Retrieve data from Amazon S3?

I have a .tif file hosted on S3 and it looks like it should be possible to read it into memory using AWSS3.jl. I’ve tried the following:

using AWSS3

aws = AWSCore.aws_config()

bucket = "projects"
path = "path/to/file.tif"
filename = "path/to/file.tif"

obj = s3_get(aws, bucket, path)

which returns an Array{UInt8, 1}. I think what I really want is to replace the last line with

s3_get_file(aws, bucket, path, filename)

which is supposed to stream the result directly to filename. However, this method returns nothing and I’m not sure where to go from here.

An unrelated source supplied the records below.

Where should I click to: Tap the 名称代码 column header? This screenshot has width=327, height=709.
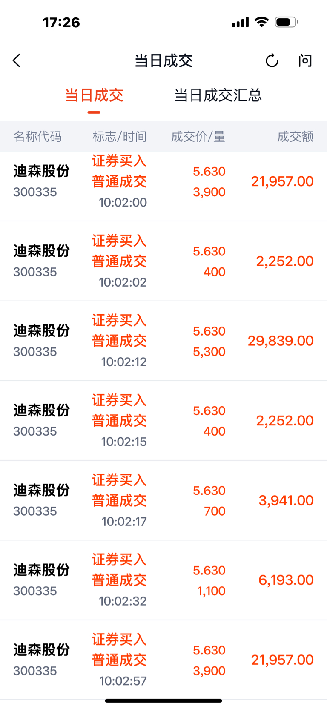click(x=37, y=136)
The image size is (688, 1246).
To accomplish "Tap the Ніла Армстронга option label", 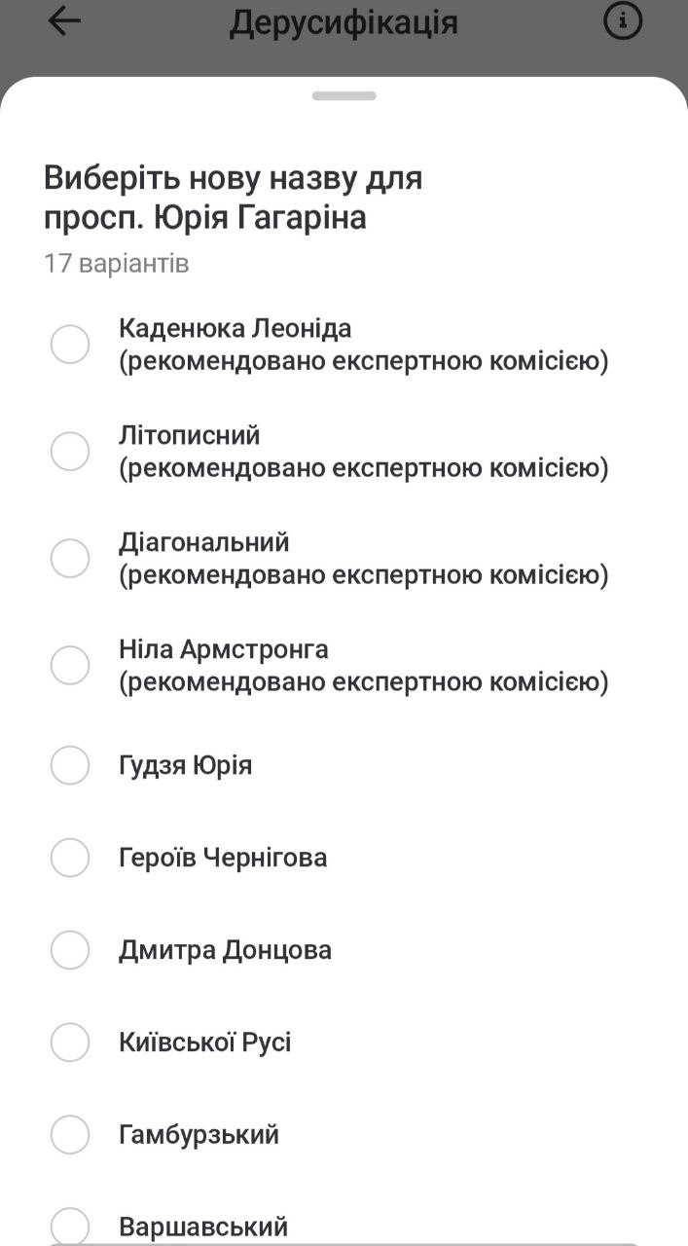I will 224,649.
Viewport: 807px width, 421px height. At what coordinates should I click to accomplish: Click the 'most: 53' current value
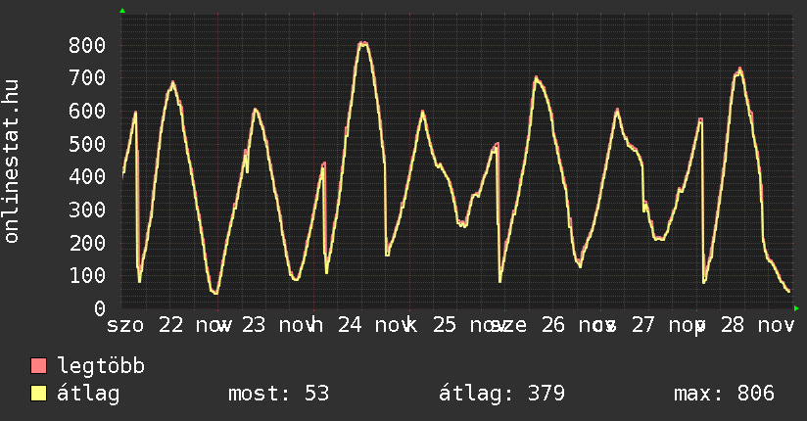[278, 395]
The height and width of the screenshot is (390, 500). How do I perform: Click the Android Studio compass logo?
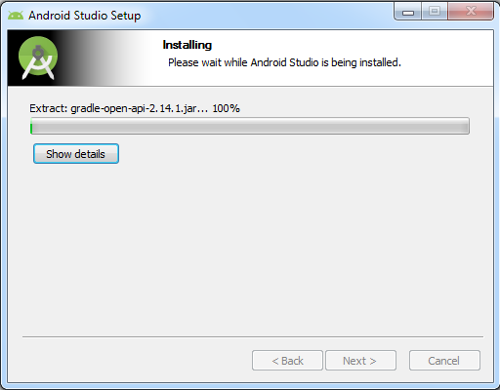pyautogui.click(x=38, y=58)
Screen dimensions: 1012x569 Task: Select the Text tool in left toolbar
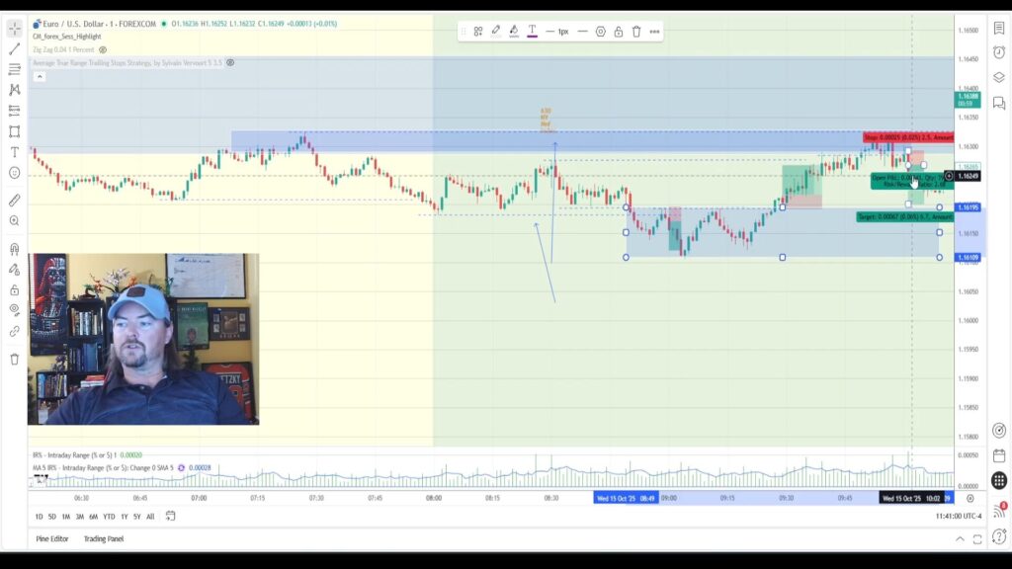click(14, 152)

Does anyone have experience with this?

Cheers,
Josh

A quick look through the code shows that the methods writes the file and returns nothing. Is any file creayed?

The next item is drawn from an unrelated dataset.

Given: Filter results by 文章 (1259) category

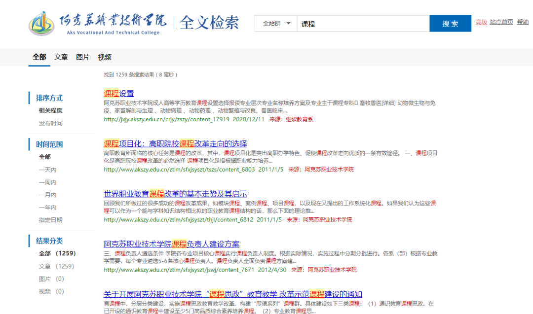Looking at the screenshot, I should (x=56, y=266).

You’re right, a file was created on my machine… can’t believe I missed that! I was expecting the file to be read into memory, which is what I’d actually like to be able to do. Perhaps there is some way to do this with the Array{UInt8, 1} returned by s3_get?

You of course need to deserialize whatever you get form the S3. What are you expecting to be in the file? Just take the appropriate deserialization method from whatever the file is and call it on the Vector{UInt8}. (Most Julia IO packages support deserializing from an Vector{UInt8} or an IO stream.)

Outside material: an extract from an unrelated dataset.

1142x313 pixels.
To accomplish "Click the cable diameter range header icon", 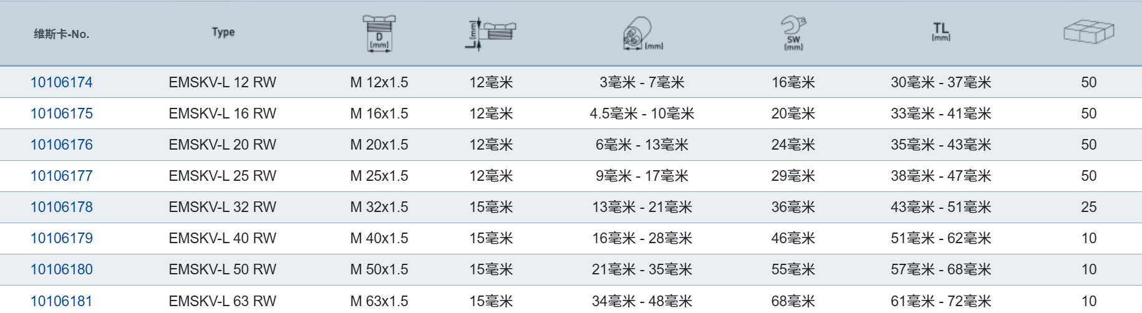I will coord(641,34).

The file is a tif containing an Array{Float32, 3}. Could you share (or point me too) a basic example for deserializing a Vector{UInt8}?

I looked into *.tif and it looks like the preferred way to deserialize these in Julia is through FileIO. You should be able to do

FileIO.load(IOBuffer(v))

where v is the Vector{UInt8} you loaded from AWS S3. What this does is wrap the data in an IO object (since FileIO doesn’t seem to support reading directly from a Vector{UInt8}) and then reads it with FileIO. Apparently in this case FileIO will attempt to use the “magic bytes” (the first few bytes in a file which are supposed to indicate its format, don’t ask me why it’s called that) to determine the format. If for whatever reason *.tif doesn’t have these, you can try

load(Stream(format"TIF", IOBuffer(v)))

which will explicitly tell FileIO the format. Since FileIO supports many formats, you can do something analogous for many other files for which you pull the buffers off S3 as well.

Just a little overview of what’s going on here: Normally when you load a file from the file system, you are usually calling a function associated with whatever deserialization method you need directly (for example h5read from HDF5.jl). When the file is loaded in those cases, the bytes are read in and whatever deserializer you are using converts it to a useful format for you. The alternative is something like FileIO which is supposed to infer the format. This is typically done either through the file name extension or the “magic bytes”.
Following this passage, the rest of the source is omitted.